# Sick and tired



## fedupinnorthcarolina (Jul 9, 2012)

I came home Friday and told my husband that I did not want to be married anymore. There are many reasons behind my decesion: 1) He does not work 2) hs is an alcholic 3) he is verbally abusive. We have seperated before in the past, but I always let him come back because I feel sorry for him. I just can't take anymore. He calls me a lot of bad names and cuses me for hours. The home we share is my grandmothers home, and I rent from her. He refuses to leave until he finds a job and gets on his feet. What am I suppose to do?


----------



## In_The_Wind (Feb 17, 2012)

Hi Fed up sorry you are here I agree with you that if your not happy and are being abused then throw the guy out I would contact a atty who can advise you on the best methods for your particular situation Life is too short to be stuck in a relationship such as one you describe 

Good Luck


----------



## HiMaint57 (May 24, 2012)

[Target pointing data]
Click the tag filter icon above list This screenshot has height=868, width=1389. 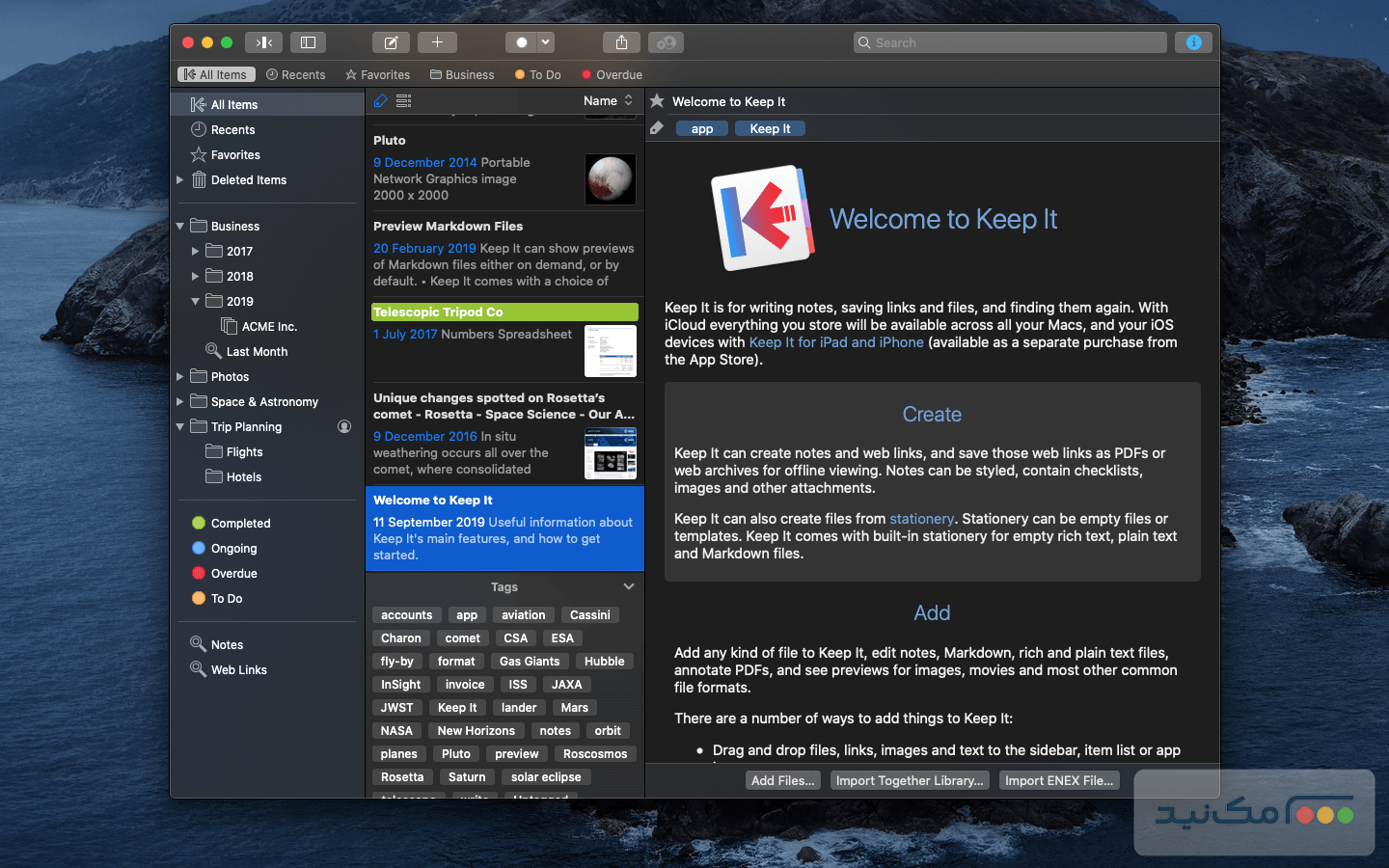[x=381, y=101]

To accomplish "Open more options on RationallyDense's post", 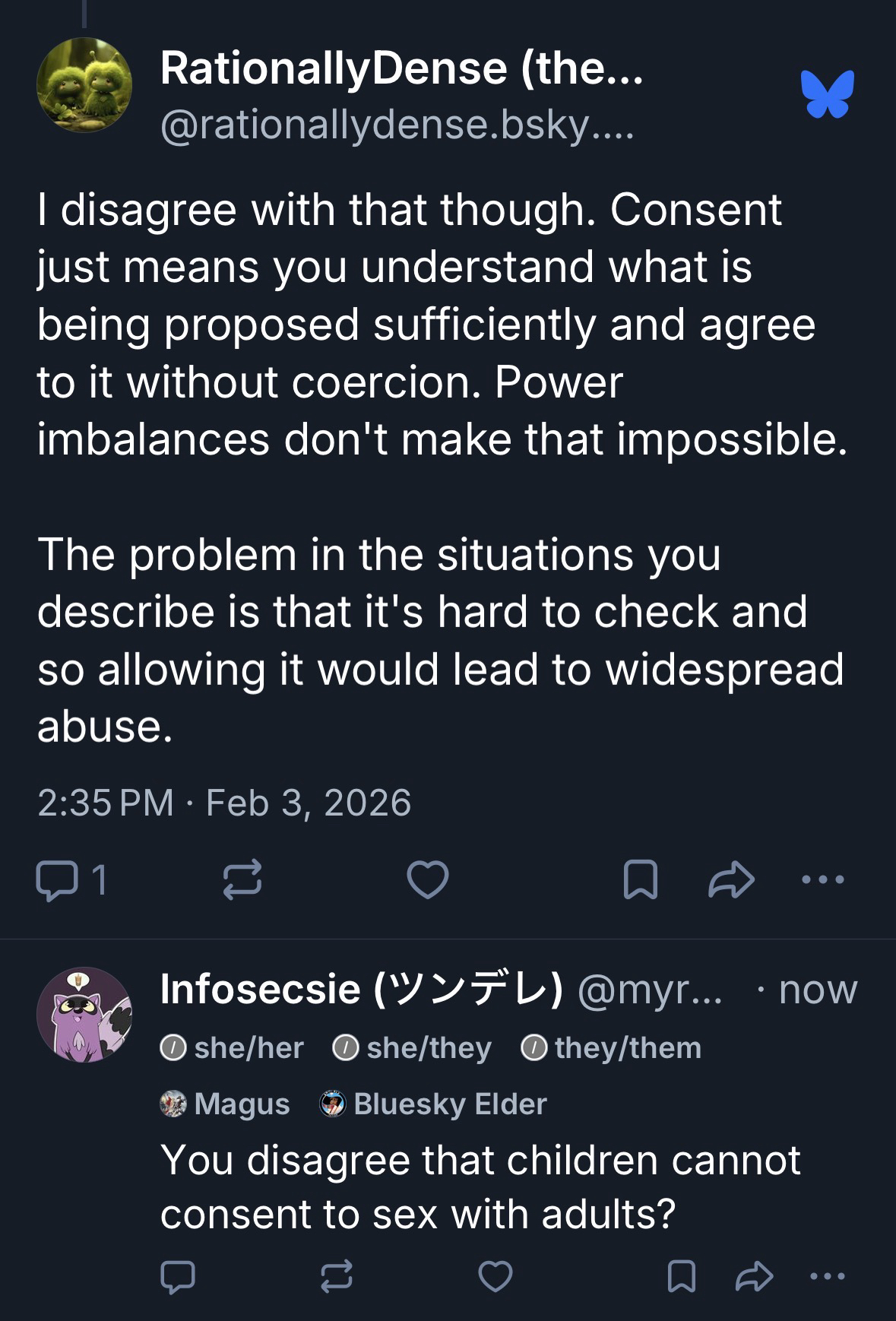I will [822, 880].
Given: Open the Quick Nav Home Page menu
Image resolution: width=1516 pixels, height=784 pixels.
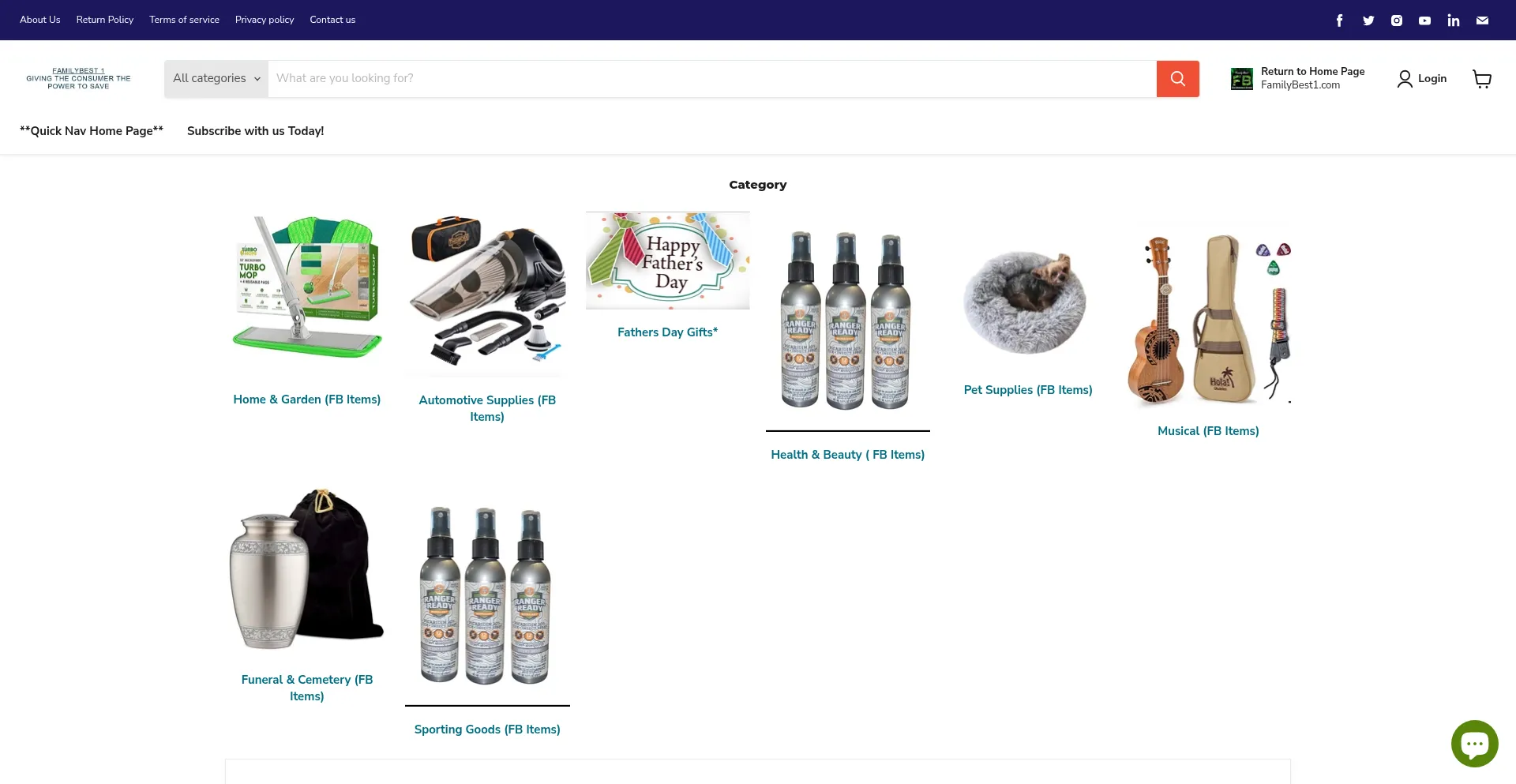Looking at the screenshot, I should click(x=92, y=131).
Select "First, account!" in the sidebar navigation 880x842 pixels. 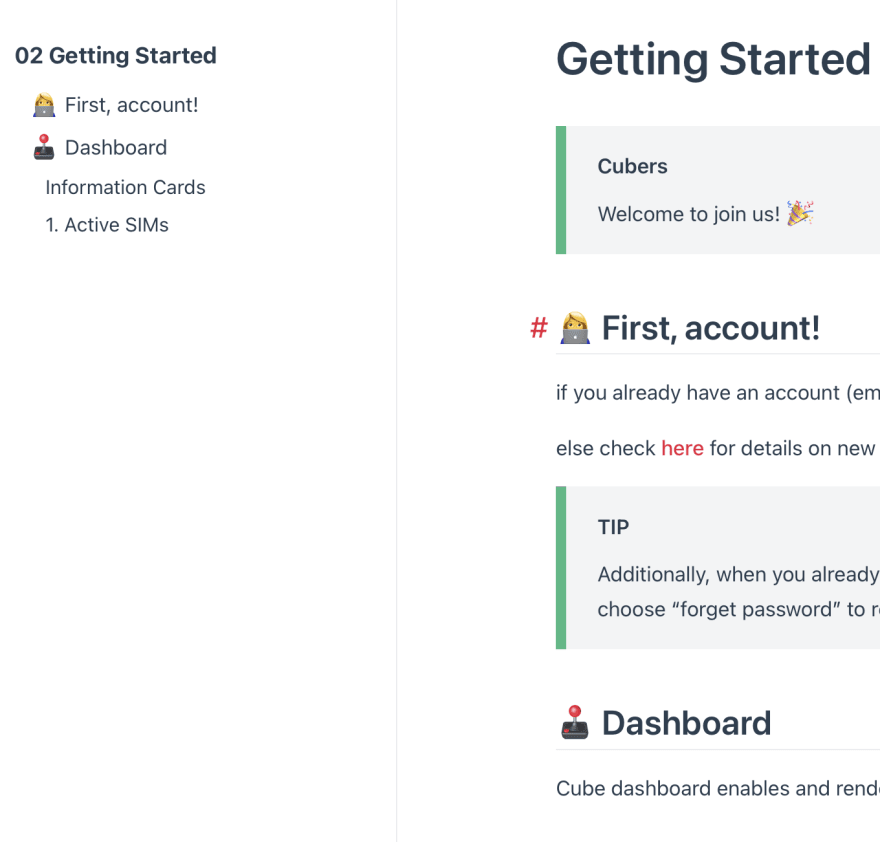click(x=130, y=104)
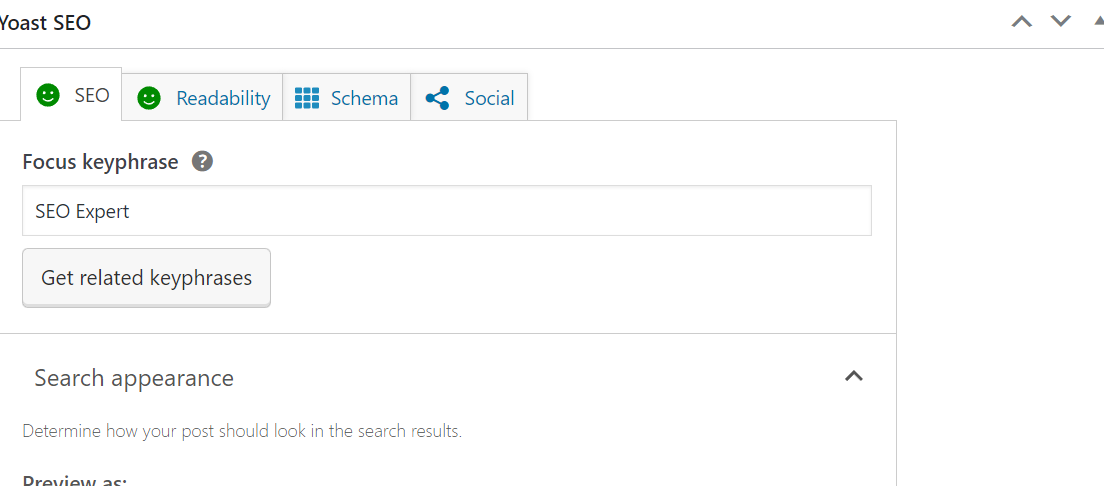Click the Readability tab's green smiley icon
The image size is (1104, 486).
tap(149, 98)
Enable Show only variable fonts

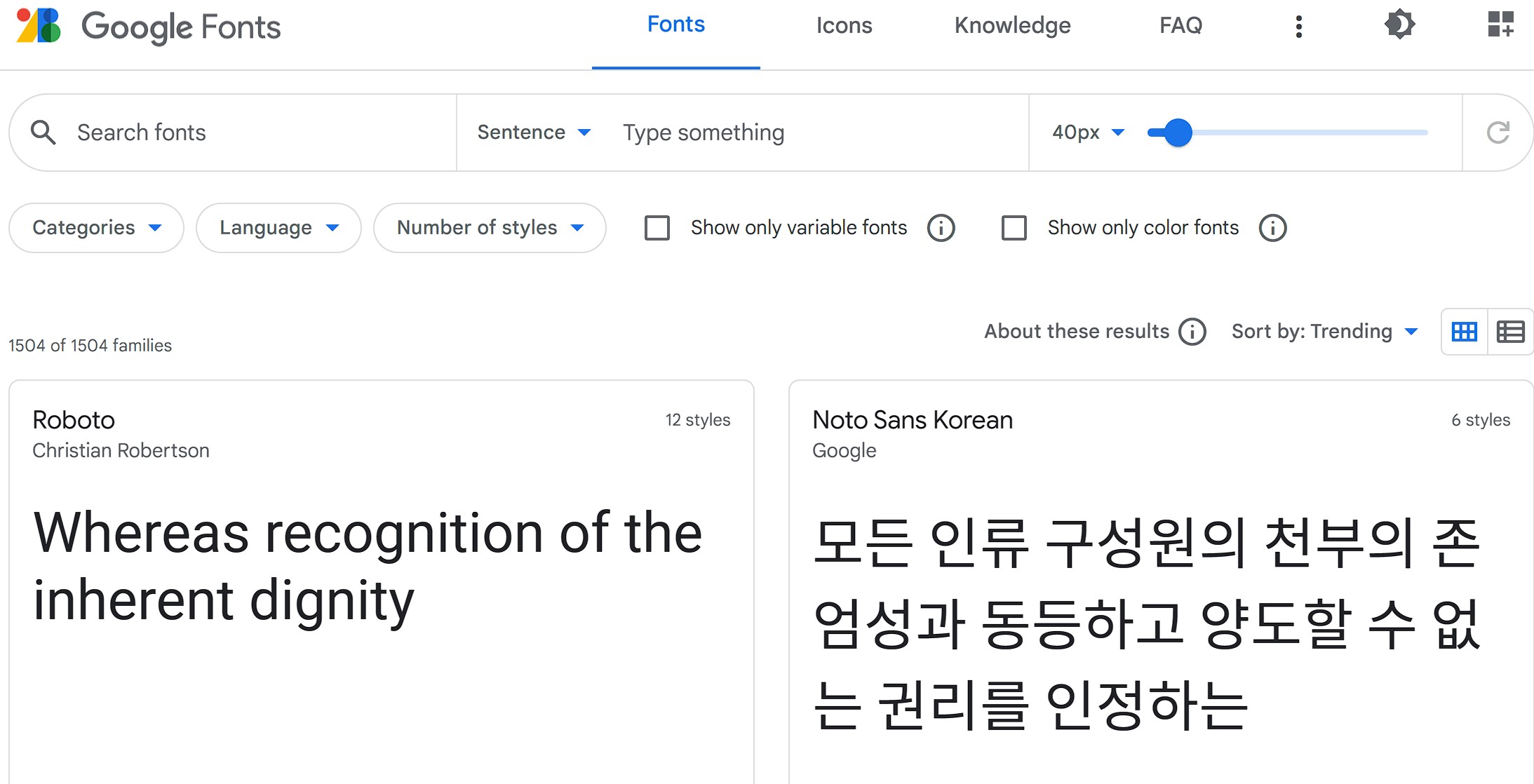click(657, 227)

Work to do
- 1) In the forum thread about leaving a marriage, who owns the home the first poster shares with the husband?
- 2) Write the next part of the forum thread about leaving a marriage, continuing from the last line shown.

Outputs in order
- 1) The first poster's grandmother owns it, and the poster rents it from her.

- 2)
I'm sorry you're in such a bad situation. I would definitely get out of this marriage. Contact an attorney so you know what you can and can't do. He really doesn't have any motivation to find a job -- you're going to need to push him by filing for divorce. Life is indeed too short to be in your situation.


----------



## bussunda100 (Mar 6, 2012)

actually my situation is very similar in 1) my wife does not work
but she is not an alcoholic or abusive to me.
I wish she was coz it would make my life easier to divorce her.


----------



## aussiechick (Jul 1, 2012)

You need to leave and have your grandmother evict him.... Can you explore the legal avenues along that line?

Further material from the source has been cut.